*Problem details*:
Line tally for "height": state how many lines of the entries include it, with no other text.

*Supplied records*:
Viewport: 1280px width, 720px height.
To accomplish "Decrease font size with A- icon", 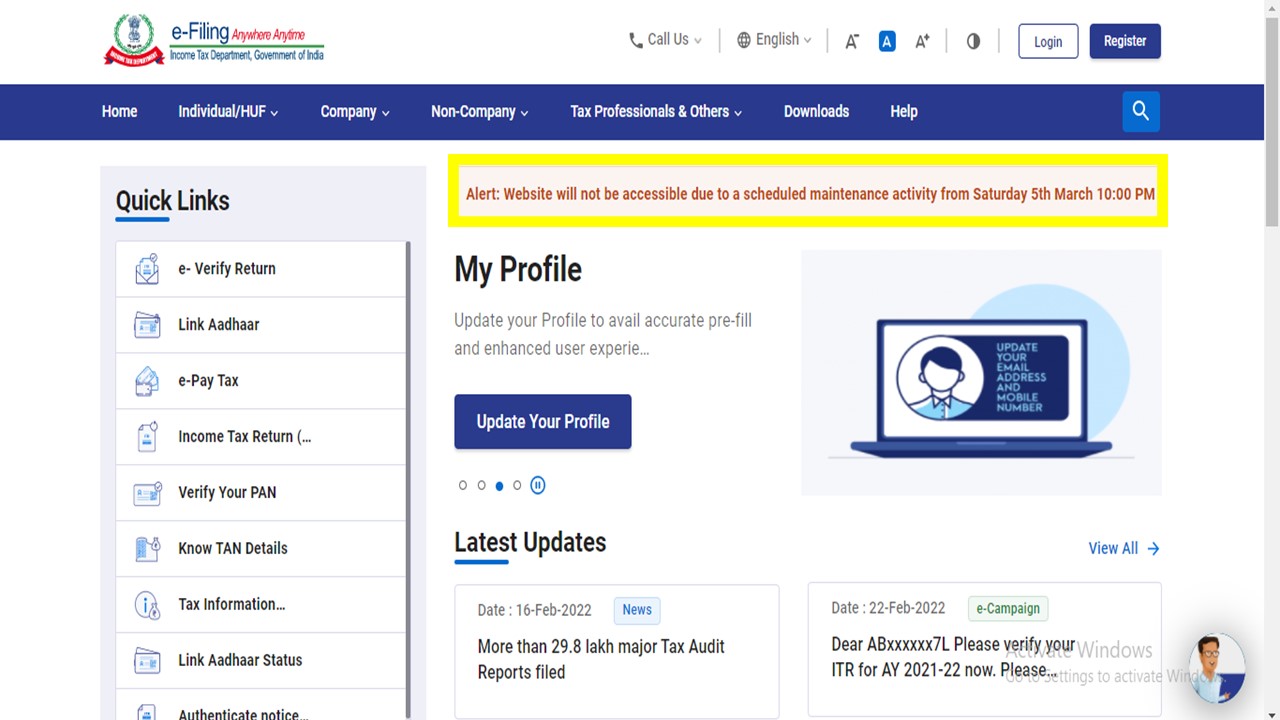I will (852, 41).
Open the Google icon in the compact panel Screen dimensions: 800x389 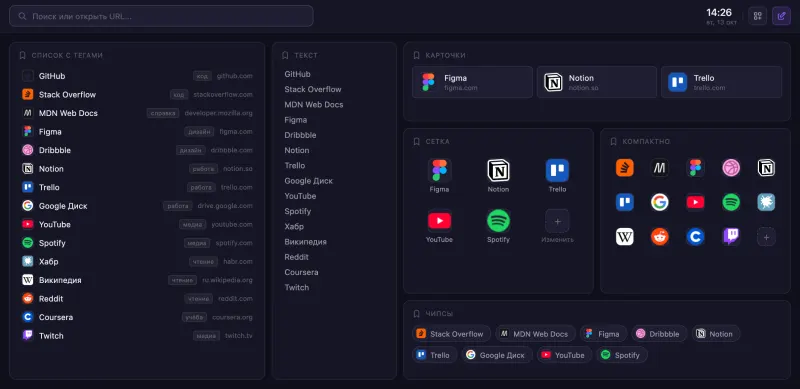point(660,202)
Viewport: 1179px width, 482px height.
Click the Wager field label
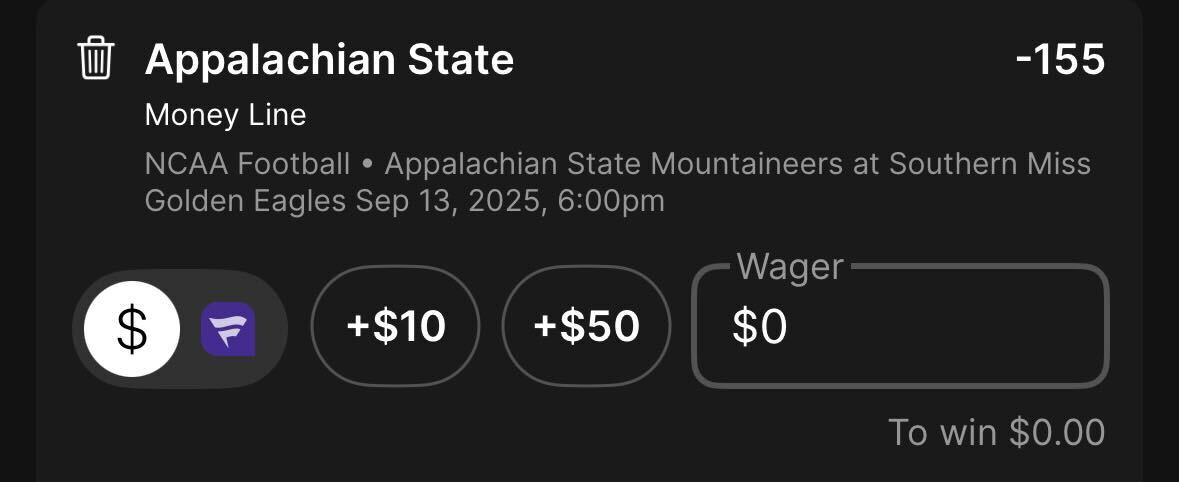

*Solution for this exercise*:
2